TEXT PASSAGE →
■ ■ ■ ■ ■ ■ ■

It’s still a rather modest market in the context of Australia’s 2 milion tonne pulse grain harvest, but our thriving culinary obsession with hommus, flat breads and pulse-enriched snack foods has grain exporters now competing with notable domestic demand for legumes.
Pulses perform particularly well in mainstream food market categories promoting gluten-free and high nutrition values, including the burgeoning energy bar and breakfast cereal segment.
For one of Australia’s big players in the grain packing and export sector, Queensland-based, AGT Foods Australia, the domestic retail and processing market for pulses is hard to ignore.
“You only have to compare the sort of products available in snack and health food aisles of supermarkets today with the same stores 20 years ago to realise a huge shift in consumer preferences has occurred,” said AGT’s chief executive officer, Peter Wilson.
“Pulse products and snacks made with pulse grains or pulse flour blends are everywhere, and they’re clearly presented as good for you.
“It’s still a small market base, but it’s a relatively strong growth area.”

■ ■ ■ ■ ■ ■ ■

DATA RECORDS →
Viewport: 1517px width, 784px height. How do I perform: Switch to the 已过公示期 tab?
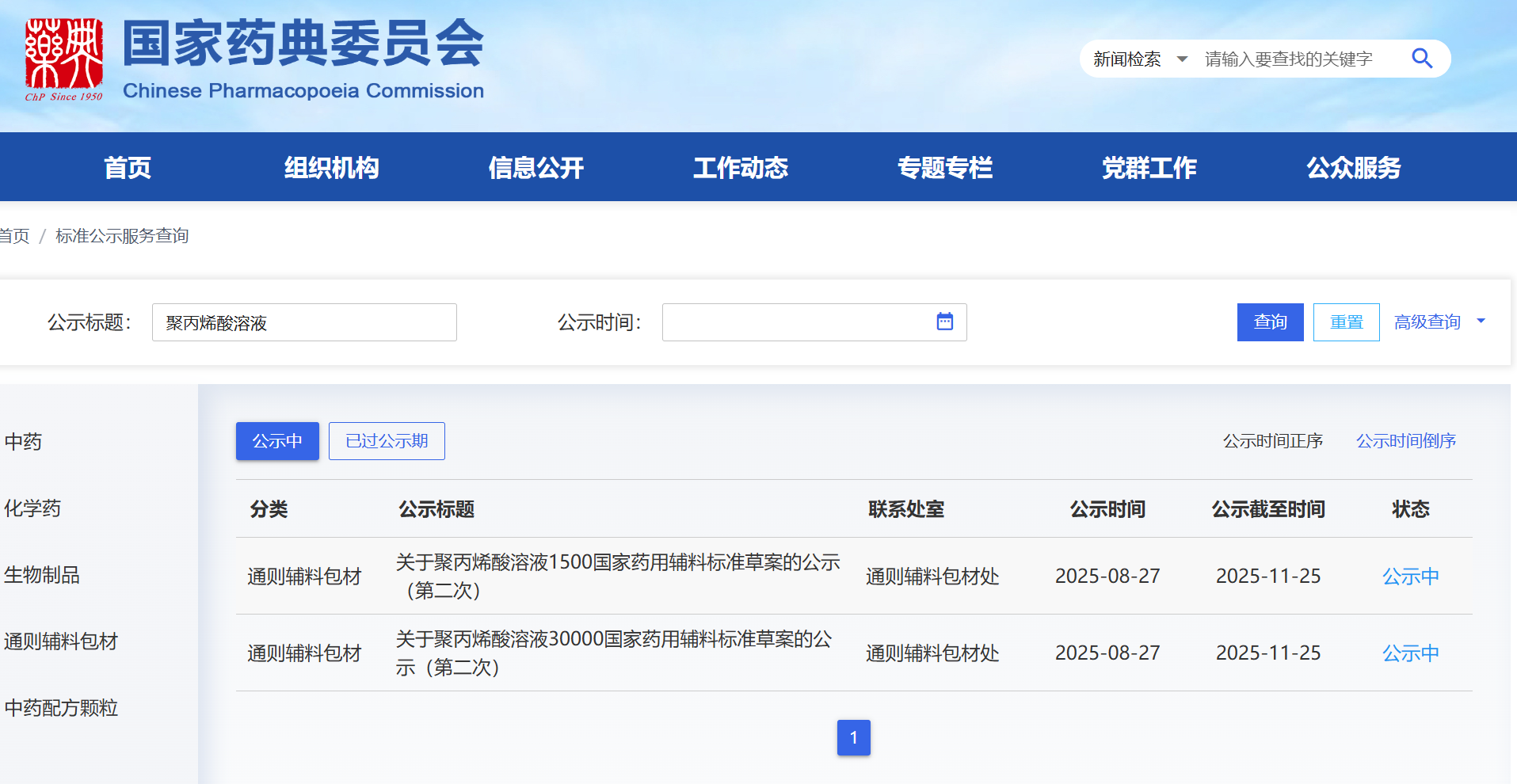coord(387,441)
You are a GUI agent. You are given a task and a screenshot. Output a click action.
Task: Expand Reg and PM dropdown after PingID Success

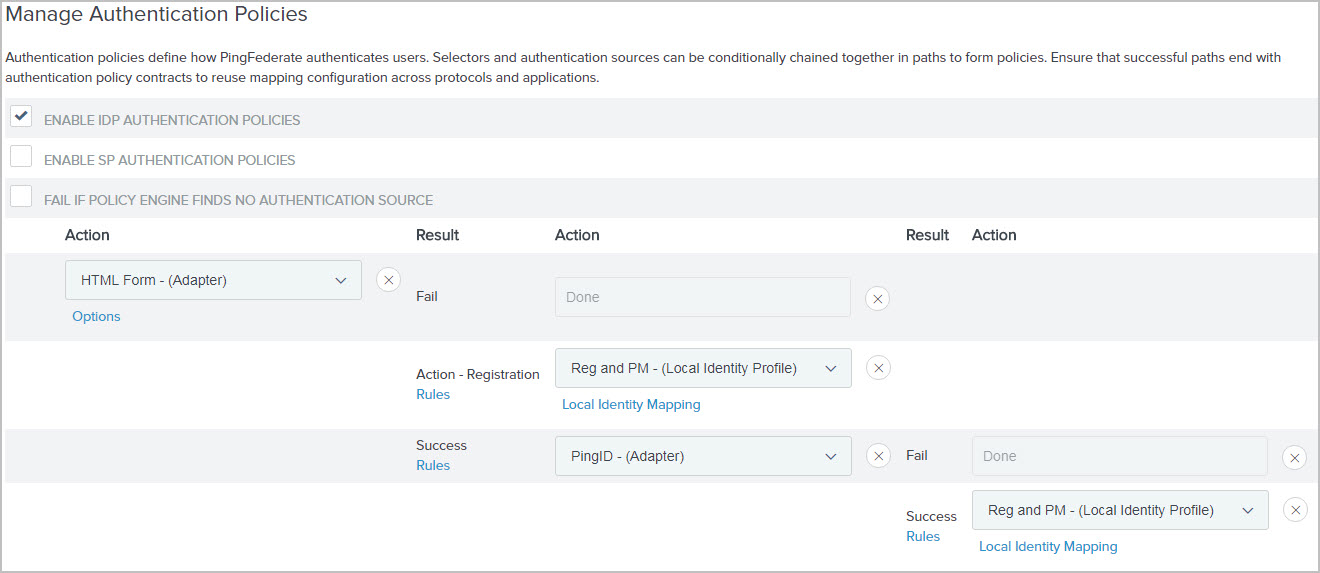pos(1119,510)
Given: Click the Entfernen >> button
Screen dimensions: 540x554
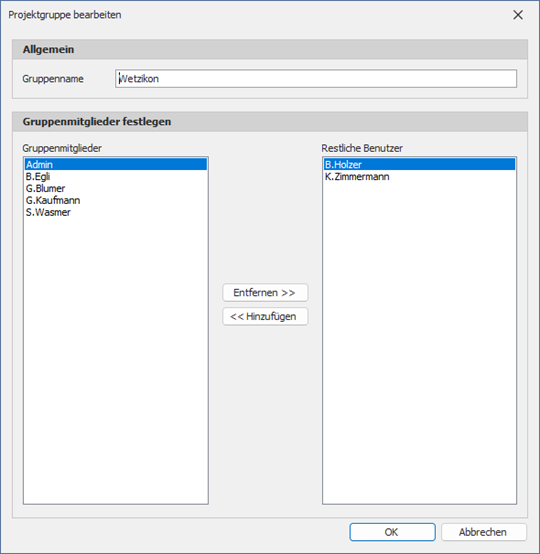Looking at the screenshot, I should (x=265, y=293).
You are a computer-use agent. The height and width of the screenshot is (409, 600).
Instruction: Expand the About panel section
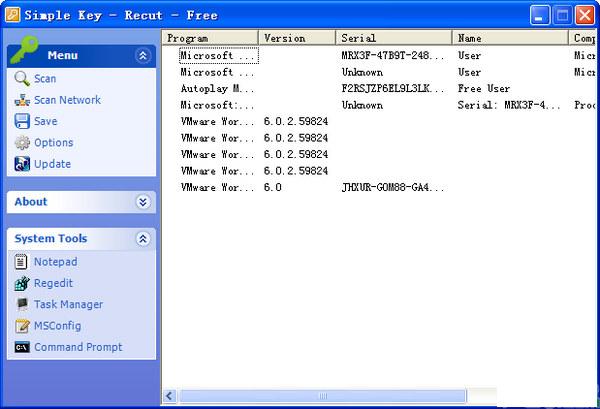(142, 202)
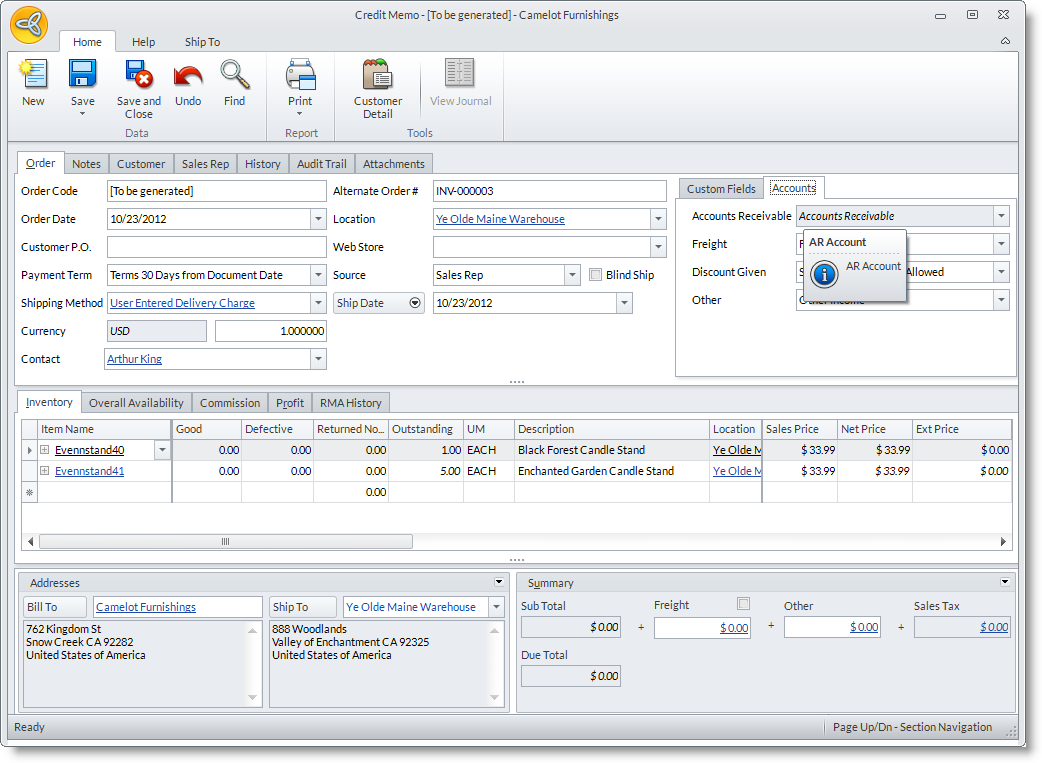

■ ■ ■ ■ ■ ■ ■

TO DO → Please reproduce the Australian pulse market passage above word for word, from "It’s still a rather" up to and including "officer, Peter Wilson.".

CORRECT RESULT →
It’s still a rather modest market in the context of Australia’s 2 milion tonne pulse grain harvest, but our thriving culinary obsession with hommus, flat breads and pulse-enriched snack foods has grain exporters now competing with notable domestic demand for legumes.
Pulses perform particularly well in mainstream food market categories promoting gluten-free and high nutrition values, including the burgeoning energy bar and breakfast cereal segment.
For one of Australia’s big players in the grain packing and export sector, Queensland-based, AGT Foods Australia, the domestic retail and processing market for pulses is hard to ignore.
“You only have to compare the sort of products available in snack and health food aisles of supermarkets today with the same stores 20 years ago to realise a huge shift in consumer preferences has occurred,” said AGT’s chief executive officer, Peter Wilson.